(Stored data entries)
::::::
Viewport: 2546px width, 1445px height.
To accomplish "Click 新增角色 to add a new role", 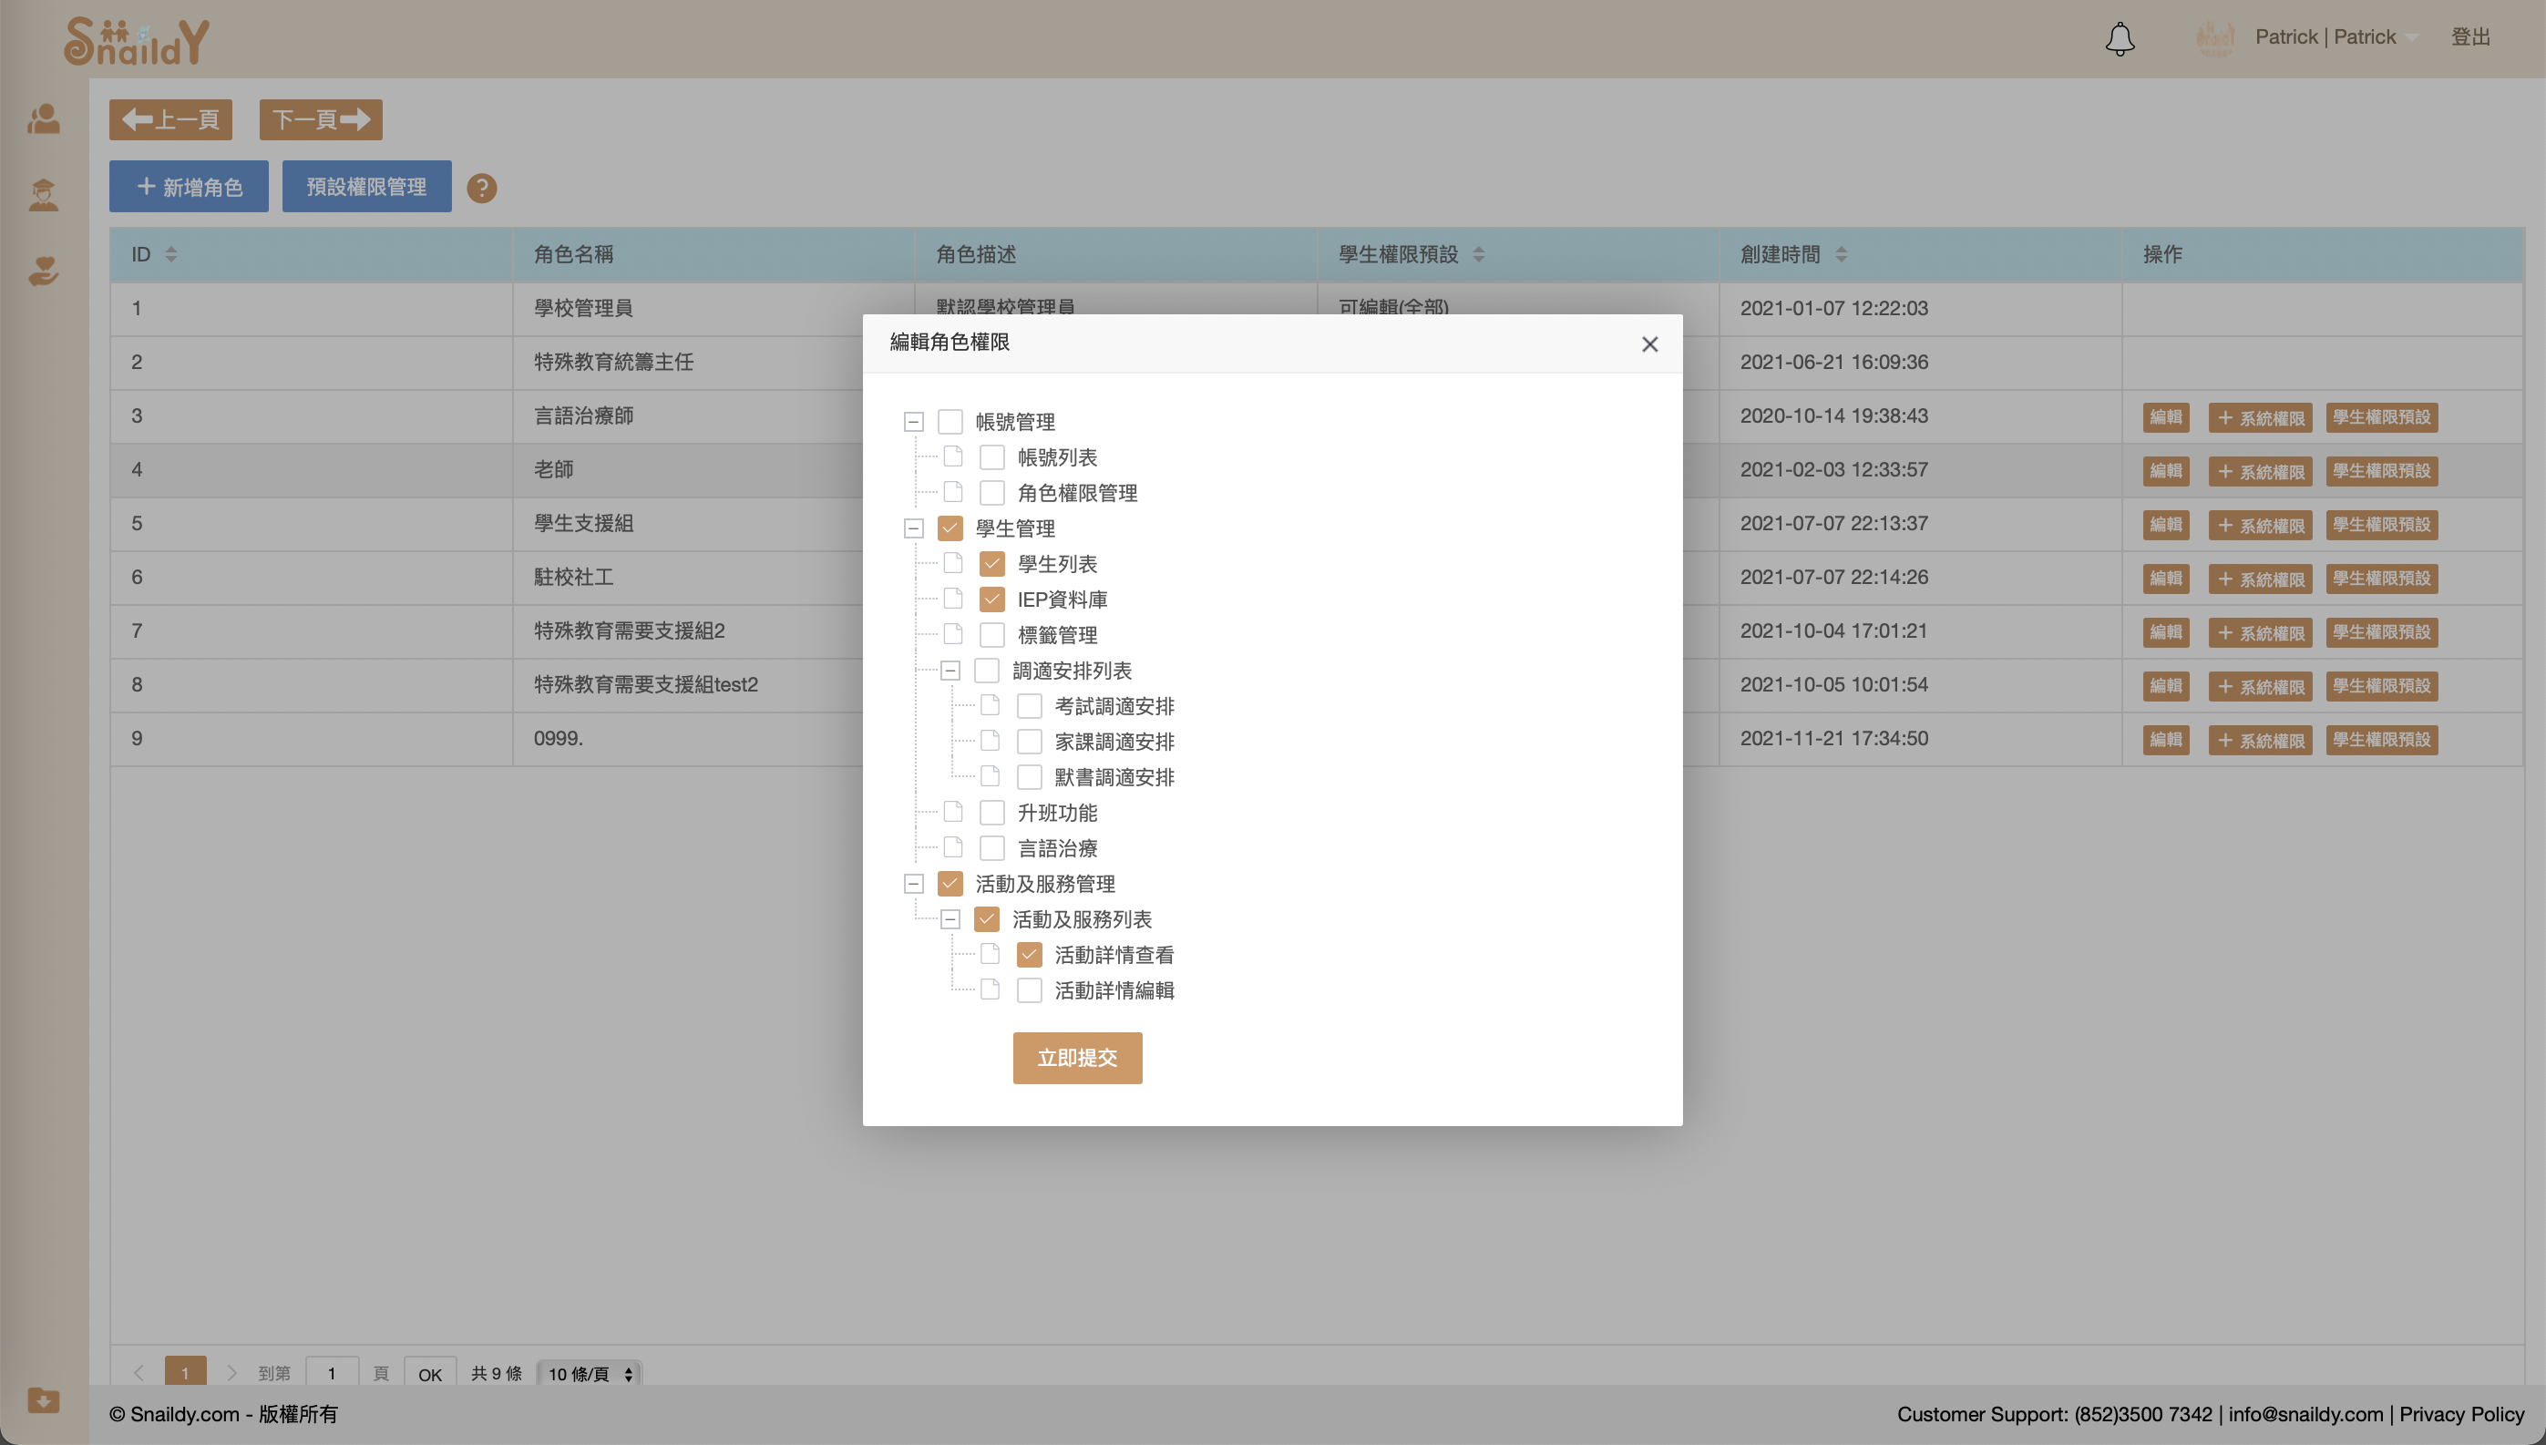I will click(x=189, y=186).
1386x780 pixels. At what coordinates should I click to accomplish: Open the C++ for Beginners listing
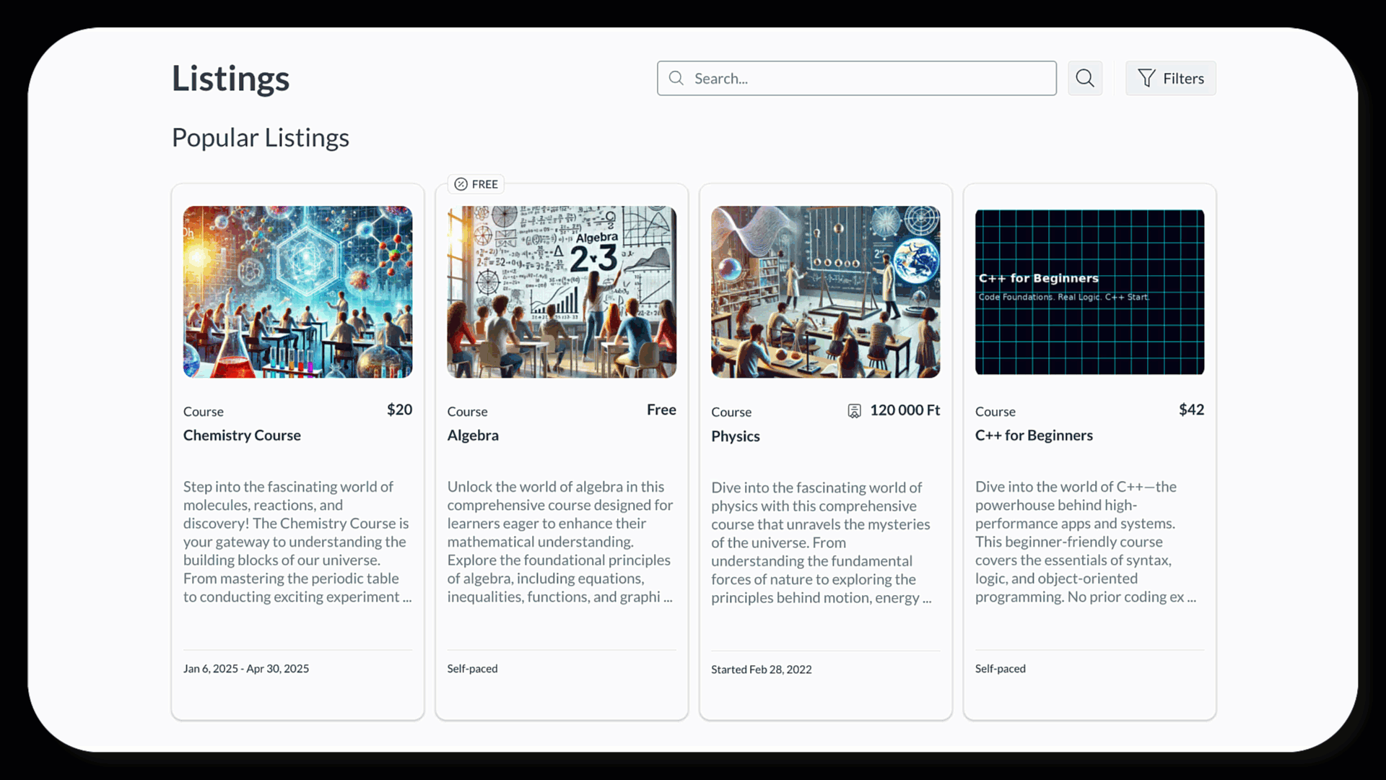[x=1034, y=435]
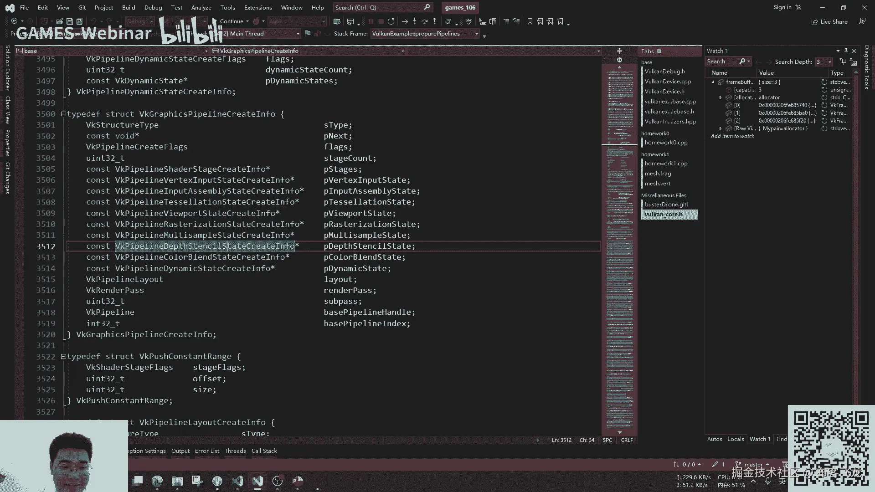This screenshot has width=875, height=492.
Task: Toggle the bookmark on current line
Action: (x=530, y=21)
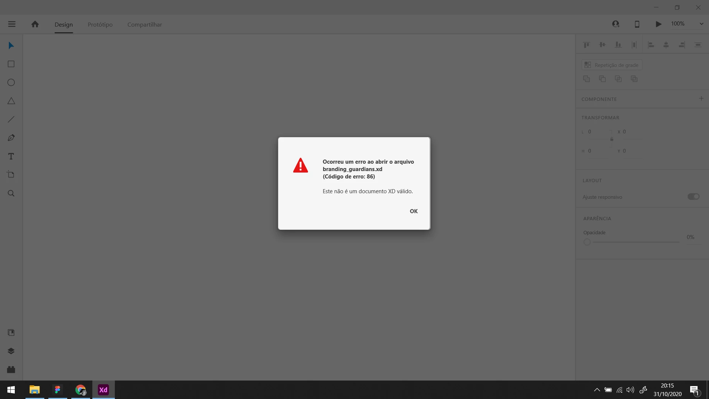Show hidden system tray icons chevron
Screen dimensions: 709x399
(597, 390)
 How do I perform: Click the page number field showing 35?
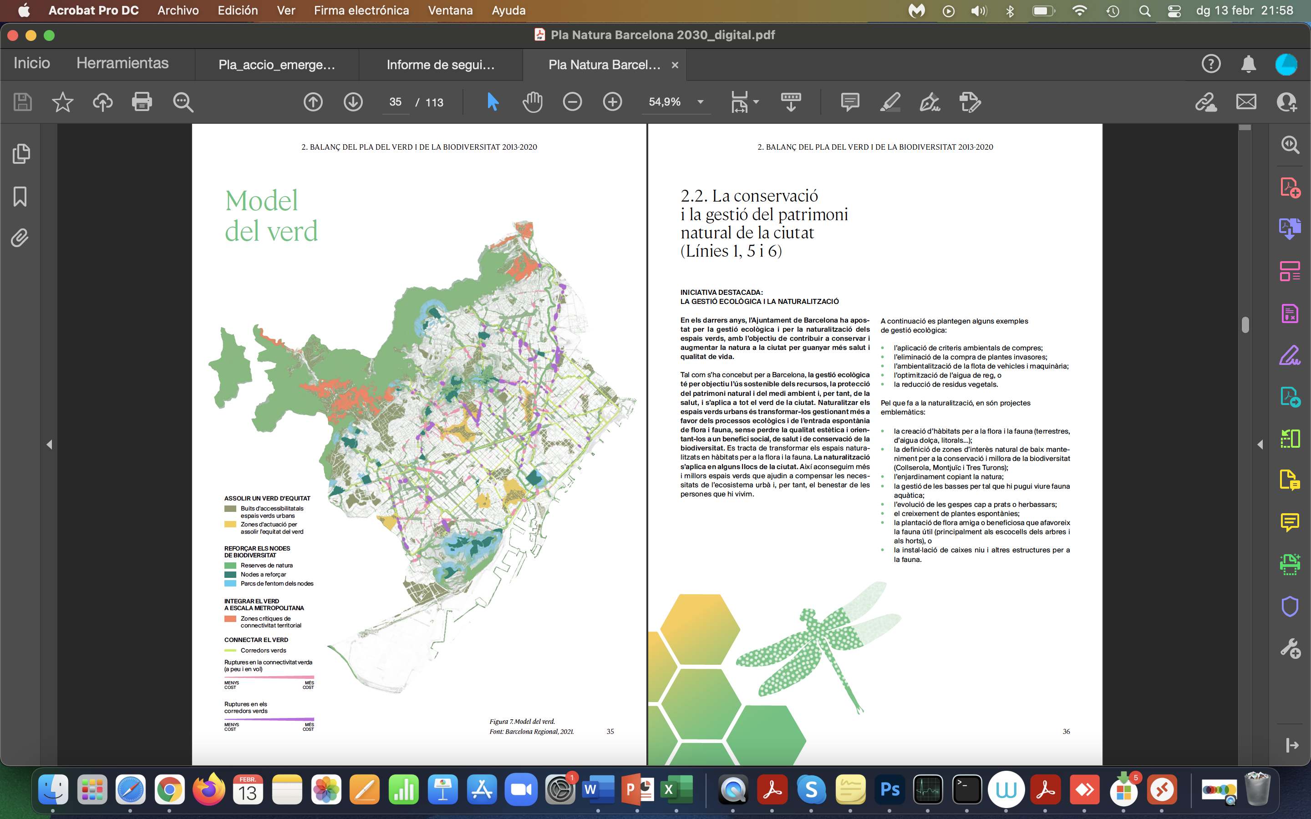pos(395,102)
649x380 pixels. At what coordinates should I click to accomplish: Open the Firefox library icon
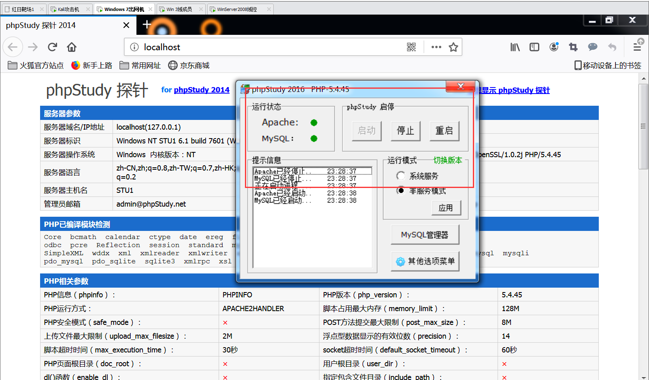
::::::
▶ [WHAT IS NEEDED]: Copy exactly the lines from the one containing "1386x780 pixels. At" through the final line of the records above, both included, and leave out any pictures.

▶ [TASK RESPONSE]:
1386x780 pixels. At what coordinates should I click to accomplish: Open the C++ for Beginners listing
[x=1034, y=435]
This screenshot has width=875, height=492.
Task: Toggle the bookmark on current line
Action: (x=530, y=21)
Show hidden system tray icons chevron
Screen dimensions: 709x399
(597, 390)
 How do I perform: Click the page number field showing 35?
pos(395,102)
649x380 pixels. At what coordinates should I click to accomplish: Open the Firefox library icon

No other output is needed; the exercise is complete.